Subcellular distribution of proteolytic activities degrading bioactive peptides and analogues in the rat small intestinal and colonic enterocytes.

The objective of this study was to compare, in rat small intestinal and colonic enterocytes, subcellular distributions of activities degrading the large peptides, neurotensin, acetylneurotensin (8-13), GRF(1-29)NH2 (human growth hormone releasing factor fragment), (desNH2Tyr1,D-Ala2,Ala15)-GRF(1-29)NH2, insulin, and insulin B-chain. Proteolytic activities degrading individual peptides in the 10,000-g pellet, rich in intracellular organelles, 27,000-g pellet, rich in brush-border membrane, 100,000-g pellet, and 100,000-g supernatant, rich in cytosol, were determined and compared for both the small intestine and colon.
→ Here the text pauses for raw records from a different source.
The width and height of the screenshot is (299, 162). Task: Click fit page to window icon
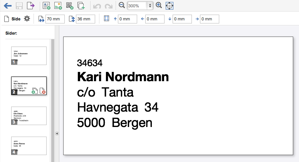click(170, 5)
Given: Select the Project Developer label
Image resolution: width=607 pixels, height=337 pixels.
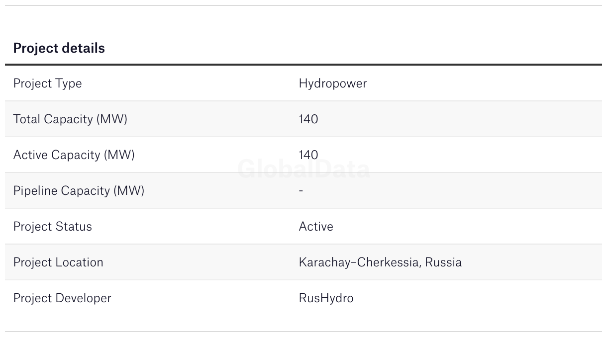Looking at the screenshot, I should [x=62, y=298].
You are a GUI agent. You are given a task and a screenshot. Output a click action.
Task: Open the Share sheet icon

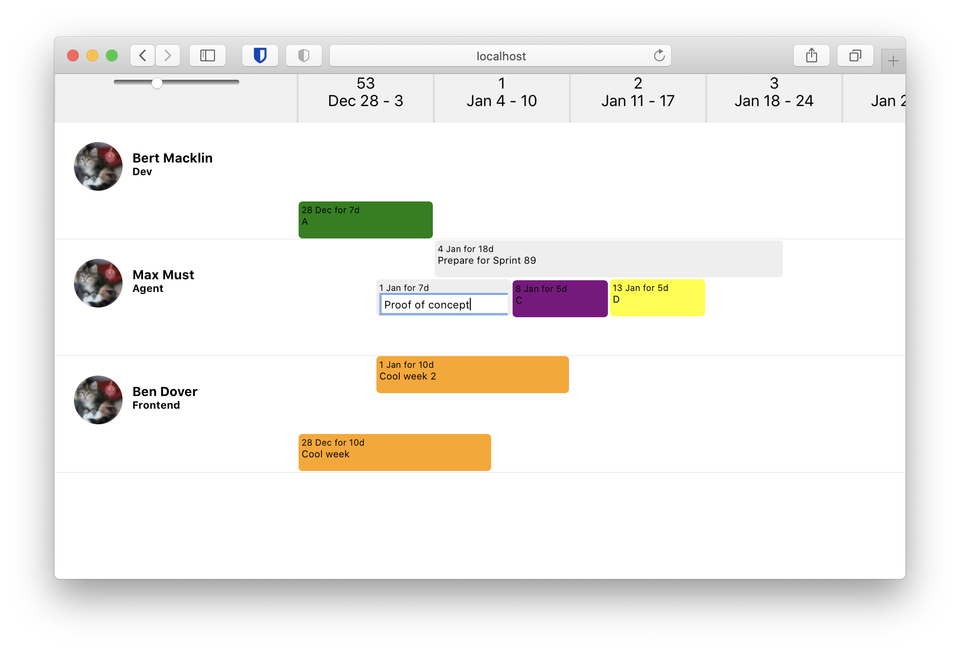pos(811,55)
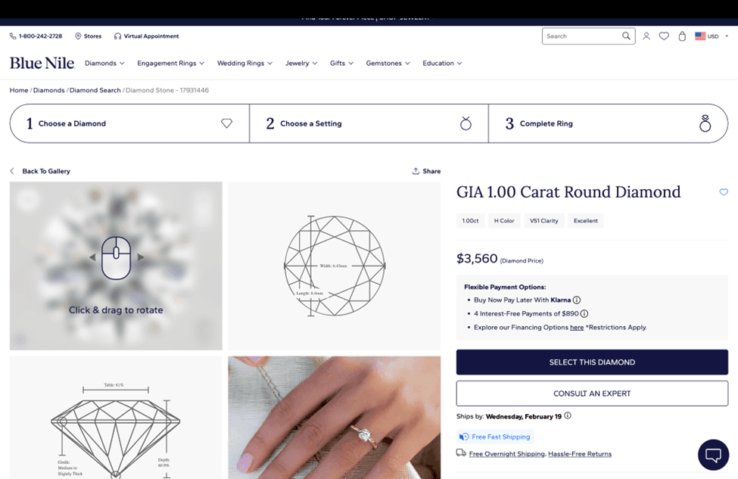
Task: Open the wishlist heart in header
Action: click(x=664, y=36)
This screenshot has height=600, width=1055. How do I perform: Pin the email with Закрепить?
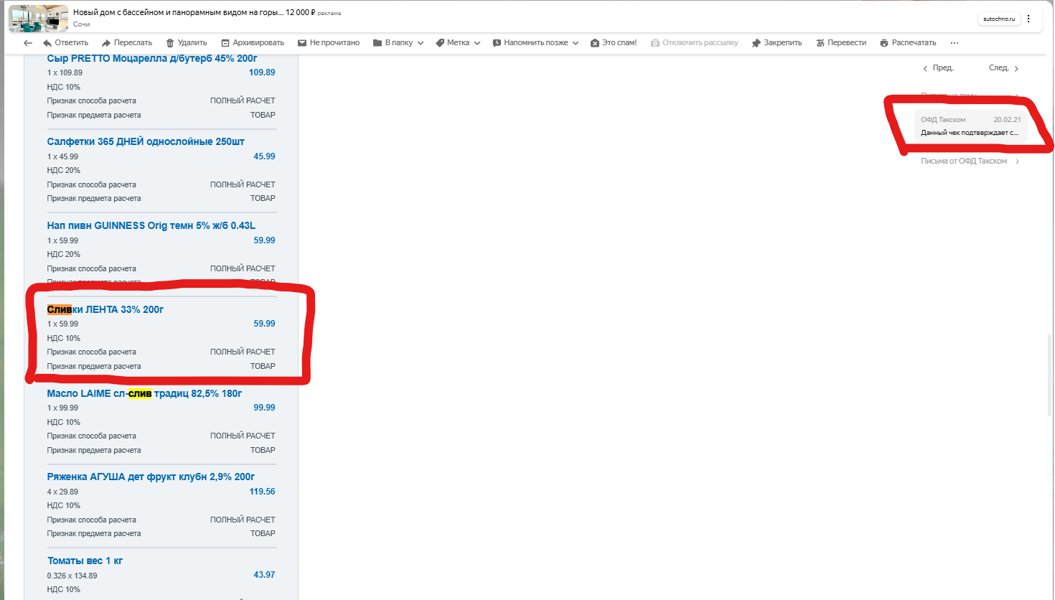click(777, 43)
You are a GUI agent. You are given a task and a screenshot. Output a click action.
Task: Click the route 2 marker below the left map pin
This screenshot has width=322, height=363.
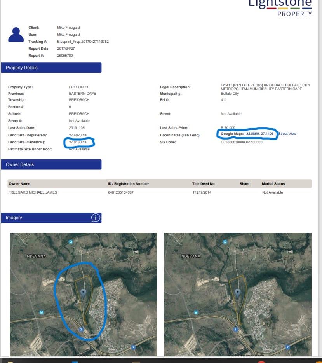tap(82, 329)
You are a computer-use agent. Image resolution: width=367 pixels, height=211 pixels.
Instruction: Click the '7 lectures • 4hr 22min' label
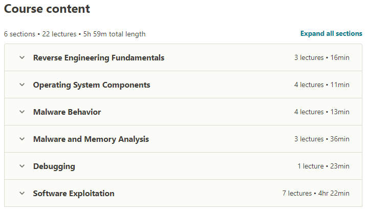tap(315, 194)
In colonic fractions, the cytosol had highest activity (g protein)-1 degrading three out of four peptides tested, while in small intestinal fractions, the 27,000-g pellet had the highest activity (g protein)-1, degrading four out of five peptides tested. In both small intestine and colon, the cytosol had a higher percentage of total proteolytic activity degrading each of the above polypeptides and the highest insulin-degrading activity (g protein)-1. The results suggest that at pH 7.5, proteolytic activities (g protein)-1 in the fraction of subcellular organelles are much lower than those in cytosol and that cytosolic proteolytic activities degrading polypeptides and analogues are significant.